→ **Data to examine**
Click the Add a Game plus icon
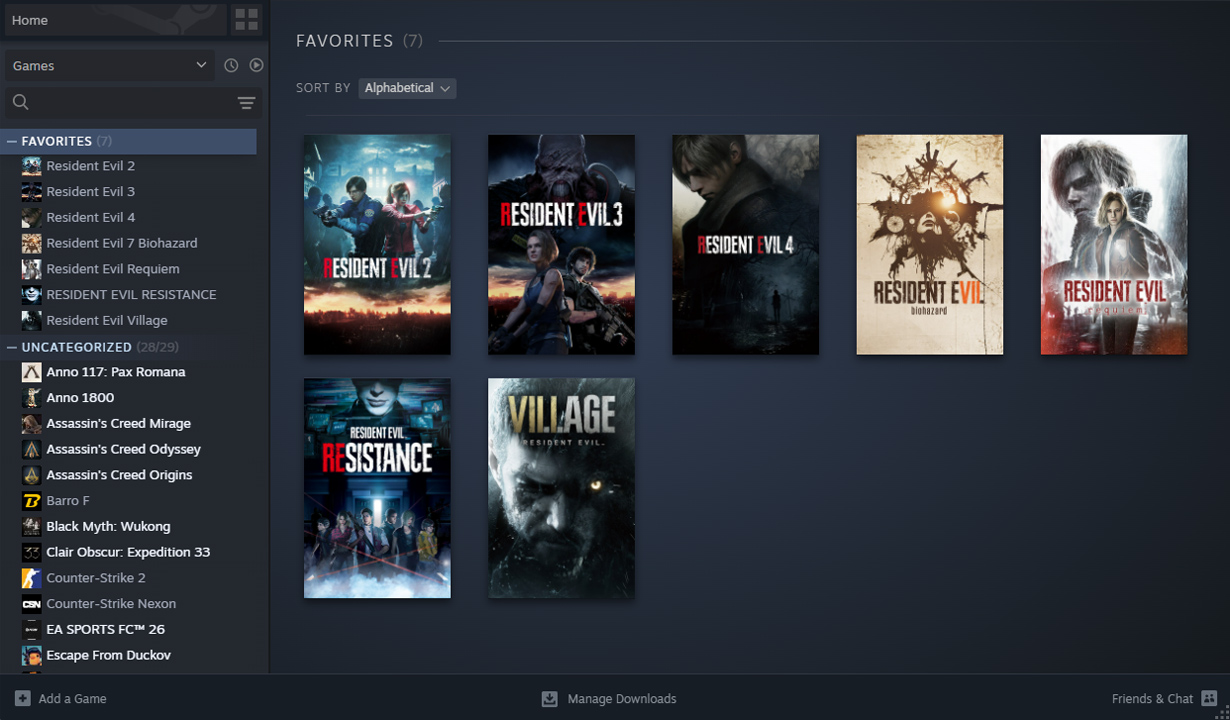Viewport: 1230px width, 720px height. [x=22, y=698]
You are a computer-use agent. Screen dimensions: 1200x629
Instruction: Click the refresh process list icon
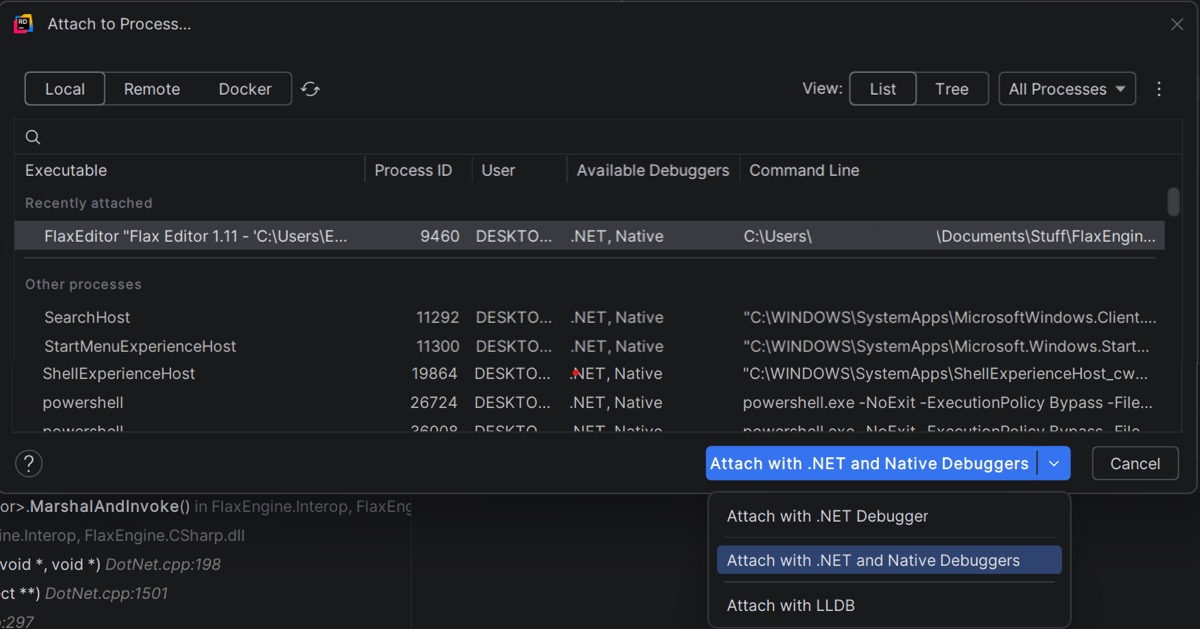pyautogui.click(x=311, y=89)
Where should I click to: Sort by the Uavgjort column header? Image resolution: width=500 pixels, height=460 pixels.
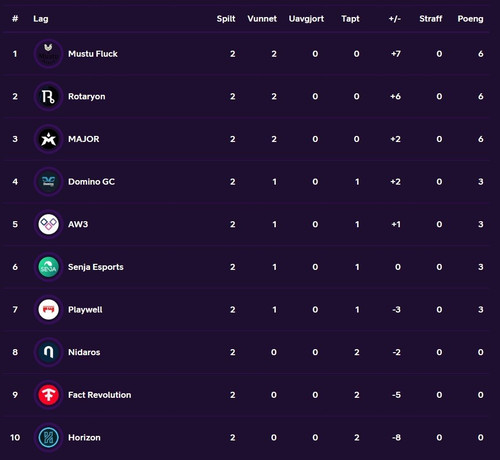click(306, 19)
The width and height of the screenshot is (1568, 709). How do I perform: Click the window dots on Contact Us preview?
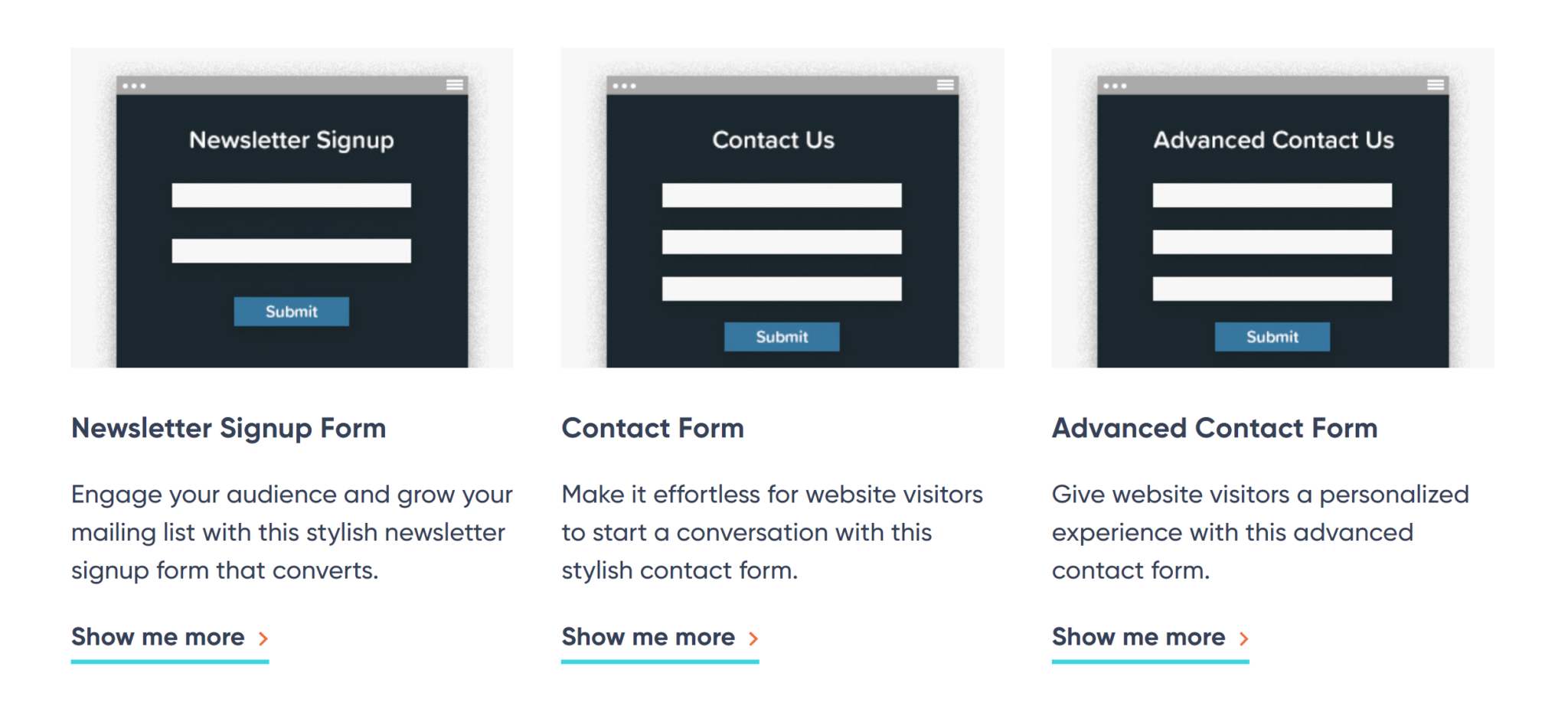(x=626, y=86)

→ **What this task involves**
Leaving out the pictures, restate word for word the lines above from the one containing "Where should I" through the end of the records, both ends included.

→ **Answer**
Where should I click to: Sort by the Uavgjort column header? Image resolution: width=500 pixels, height=460 pixels.
click(306, 19)
The width and height of the screenshot is (1568, 709). How do I perform: Click the window dots on Contact Us preview?
(x=626, y=86)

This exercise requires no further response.